Pick out the lines below with "computer" and list them.

#### [EXTRACTED MATERIAL]
========================

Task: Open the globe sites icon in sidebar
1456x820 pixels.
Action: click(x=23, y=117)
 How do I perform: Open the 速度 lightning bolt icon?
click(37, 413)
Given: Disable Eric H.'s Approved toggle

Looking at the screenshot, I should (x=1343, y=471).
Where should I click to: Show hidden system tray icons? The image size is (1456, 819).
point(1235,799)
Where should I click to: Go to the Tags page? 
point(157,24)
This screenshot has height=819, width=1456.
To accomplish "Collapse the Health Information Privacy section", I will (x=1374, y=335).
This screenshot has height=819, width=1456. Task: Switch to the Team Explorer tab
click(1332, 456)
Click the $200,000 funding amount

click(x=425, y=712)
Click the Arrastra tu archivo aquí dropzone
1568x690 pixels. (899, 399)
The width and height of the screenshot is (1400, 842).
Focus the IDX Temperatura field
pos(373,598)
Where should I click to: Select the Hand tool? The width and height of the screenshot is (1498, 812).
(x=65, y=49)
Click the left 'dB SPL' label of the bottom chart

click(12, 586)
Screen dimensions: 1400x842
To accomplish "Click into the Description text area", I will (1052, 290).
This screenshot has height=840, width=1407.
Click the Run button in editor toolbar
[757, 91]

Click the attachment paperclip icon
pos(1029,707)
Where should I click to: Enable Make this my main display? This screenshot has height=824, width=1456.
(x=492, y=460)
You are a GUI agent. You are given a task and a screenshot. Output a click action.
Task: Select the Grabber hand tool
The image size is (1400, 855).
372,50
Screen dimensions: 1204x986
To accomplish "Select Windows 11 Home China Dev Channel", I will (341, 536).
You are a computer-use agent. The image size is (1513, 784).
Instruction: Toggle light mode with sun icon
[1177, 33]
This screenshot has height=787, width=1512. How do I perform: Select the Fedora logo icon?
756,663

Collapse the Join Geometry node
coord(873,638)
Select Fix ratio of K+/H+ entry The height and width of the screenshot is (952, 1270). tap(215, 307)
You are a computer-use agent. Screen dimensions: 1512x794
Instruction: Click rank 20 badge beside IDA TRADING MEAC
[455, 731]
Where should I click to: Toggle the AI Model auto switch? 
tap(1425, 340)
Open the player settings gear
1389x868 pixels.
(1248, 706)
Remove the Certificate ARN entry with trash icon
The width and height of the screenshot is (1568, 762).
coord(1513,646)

========================

#### [ANSWER SPACE]
You are a computer-use agent. The image size is (1513, 784).
You are a computer-use agent. Screen dimensions: 1512x794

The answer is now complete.